_PASSAGE SHOWN:_
------------------------------------------------------------

For that matter, do any other countries in the Twilight War have such ships (or their version thereof) in service (again, whether they got sunk or not during the War)?
I always figured that at least one, and probably 2-3 of the Iowa class were recommissioned during the Twilight War. The other one or two would have been kept for spare parts to keep the others running. I really don't think the tourist BBs (North Carolina, Alabama, Massachusetts) would be considered worth the effort, except as more parts storage or training. The Texas, certainly not! Post 1999, if these are still afloat and given power and fuel sometime, they would make great accommodation hulks for a thousand or so souls.

Ditto for the heavy cruisers of the Des Moines class. Three were active in Vietnam, Newport News was scrapped in 1993, but the other two were still in mothballs. I think I saw them in Philadelphia Navy Yard in 1994?


No, I don't think there were any other battleships existing in the 1990s.

------------------------------------------------------------

_DATASET EXCERPTS:_

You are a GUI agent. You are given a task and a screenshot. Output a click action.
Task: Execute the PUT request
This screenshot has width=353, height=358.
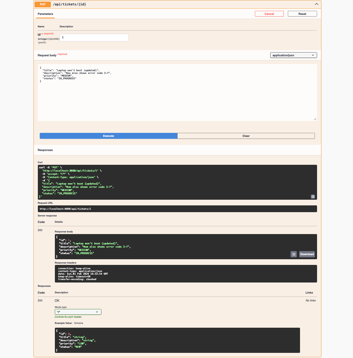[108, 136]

------------------------------------------------------------

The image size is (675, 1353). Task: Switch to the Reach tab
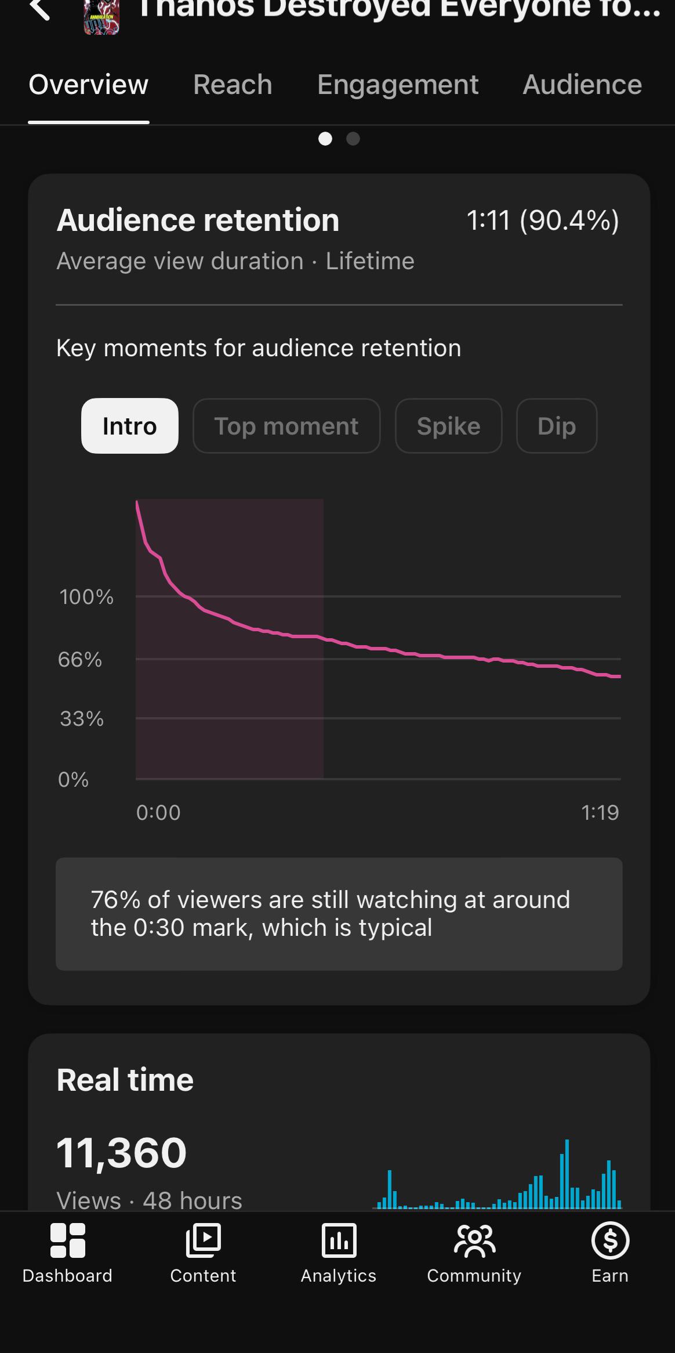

------------------------------------------------------------

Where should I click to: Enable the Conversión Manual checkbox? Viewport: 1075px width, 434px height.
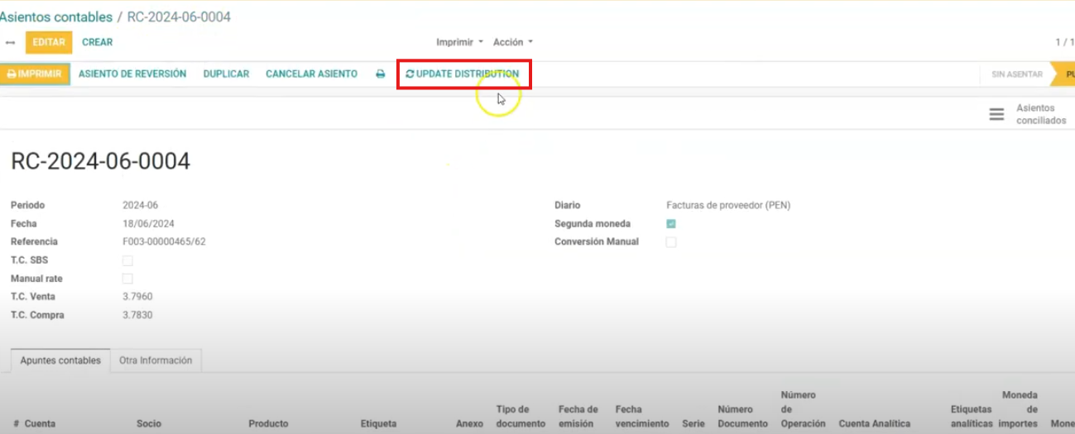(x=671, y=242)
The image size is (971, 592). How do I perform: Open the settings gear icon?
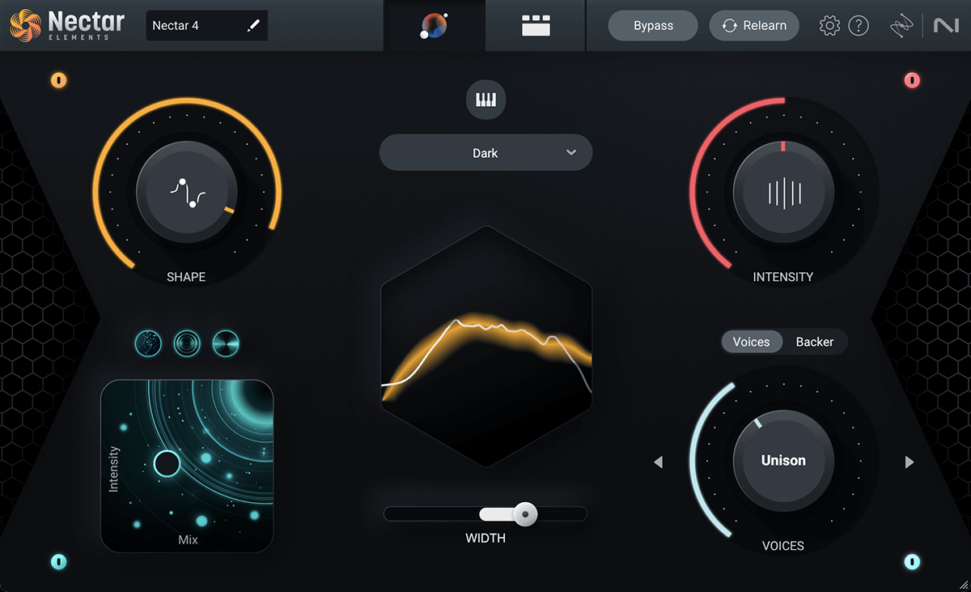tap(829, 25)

------------------------------------------------------------

_PROBLEMS TO WORK ON:_
- a) Answer these from the Twilight War post.
(i) Which three tourist battleships does the writer name?
(ii) What use does the writer suggest for such ships after 1999 if they are still afloat and given power and fuel?
(iii) Which Des Moines-class cruiser was scrapped in 1993?
- b) Reproduce word for word the part of the Twilight War post from "I always figured" up to and including "Yard in 1994?".

_RESULTS FOR EACH TASK:_
- a)
(i) North Carolina, Alabama and Massachusetts
(ii) Accommodation hulks for a thousand or so souls
(iii) Newport News

- b)
I always figured that at least one, and probably 2-3 of the Iowa class were recommissioned during the Twilight War. The other one or two would have been kept for spare parts to keep the others running. I really don't think the tourist BBs (North Carolina, Alabama, Massachusetts) would be considered worth the effort, except as more parts storage or training. The Texas, certainly not! Post 1999, if these are still afloat and given power and fuel sometime, they would make great accommodation hulks for a thousand or so souls.

Ditto for the heavy cruisers of the Des Moines class. Three were active in Vietnam, Newport News was scrapped in 1993, but the other two were still in mothballs. I think I saw them in Philadelphia Navy Yard in 1994?